==== Data shown ====
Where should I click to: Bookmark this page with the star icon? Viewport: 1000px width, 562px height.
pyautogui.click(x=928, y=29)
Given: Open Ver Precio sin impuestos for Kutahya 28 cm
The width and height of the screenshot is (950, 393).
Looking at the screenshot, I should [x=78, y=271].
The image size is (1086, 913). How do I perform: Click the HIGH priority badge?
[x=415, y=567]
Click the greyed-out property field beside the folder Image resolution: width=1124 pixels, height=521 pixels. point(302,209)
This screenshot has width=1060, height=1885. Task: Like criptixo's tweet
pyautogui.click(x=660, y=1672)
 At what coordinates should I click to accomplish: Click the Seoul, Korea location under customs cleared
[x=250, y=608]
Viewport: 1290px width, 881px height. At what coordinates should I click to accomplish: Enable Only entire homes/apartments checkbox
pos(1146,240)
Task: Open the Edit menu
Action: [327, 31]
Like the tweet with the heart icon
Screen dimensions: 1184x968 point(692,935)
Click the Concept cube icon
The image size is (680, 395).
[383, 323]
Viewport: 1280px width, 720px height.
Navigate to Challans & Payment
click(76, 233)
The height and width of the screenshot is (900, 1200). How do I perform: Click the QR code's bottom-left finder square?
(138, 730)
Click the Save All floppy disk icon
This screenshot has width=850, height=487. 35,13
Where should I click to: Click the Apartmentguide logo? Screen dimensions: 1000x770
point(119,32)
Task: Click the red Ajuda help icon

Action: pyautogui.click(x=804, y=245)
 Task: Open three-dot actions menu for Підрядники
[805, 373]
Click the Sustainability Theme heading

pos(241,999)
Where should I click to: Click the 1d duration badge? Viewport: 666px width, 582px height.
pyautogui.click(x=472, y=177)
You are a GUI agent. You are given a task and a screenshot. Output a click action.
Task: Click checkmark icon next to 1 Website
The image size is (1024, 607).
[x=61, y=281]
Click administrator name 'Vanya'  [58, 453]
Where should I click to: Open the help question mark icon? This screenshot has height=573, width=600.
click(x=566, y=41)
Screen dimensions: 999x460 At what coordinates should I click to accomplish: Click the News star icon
====
### Exercise
Return exactly, and only, the lines above starting at the line that contains "Viewport: 1290px width, 881px" and ending at the line that contains "Task: Click checkmark icon next to 1 Website".

### Response below
Viewport: 1290px width, 881px height. At what coordinates should I click to accomplish: Enable Only entire homes/apartments checkbox
pos(1146,240)
Task: Open the Edit menu
Action: [327, 31]
Like the tweet with the heart icon
Screen dimensions: 1184x968 point(692,935)
Click the Concept cube icon
The image size is (680, 395).
[383, 323]
Viewport: 1280px width, 720px height.
Navigate to Challans & Payment
click(76, 233)
The height and width of the screenshot is (900, 1200). How do I perform: Click the QR code's bottom-left finder square?
(138, 730)
Click the Save All floppy disk icon
This screenshot has width=850, height=487. 35,13
Where should I click to: Click the Apartmentguide logo? Screen dimensions: 1000x770
point(119,32)
Task: Click the red Ajuda help icon

Action: pyautogui.click(x=804, y=245)
 Task: Open three-dot actions menu for Підрядники
[805, 373]
Click the Sustainability Theme heading

pos(241,999)
Where should I click to: Click the 1d duration badge? Viewport: 666px width, 582px height.
pyautogui.click(x=472, y=177)
You are a GUI agent. You are given a task and a screenshot. Output a click action.
Task: Click checkmark icon next to 1 Website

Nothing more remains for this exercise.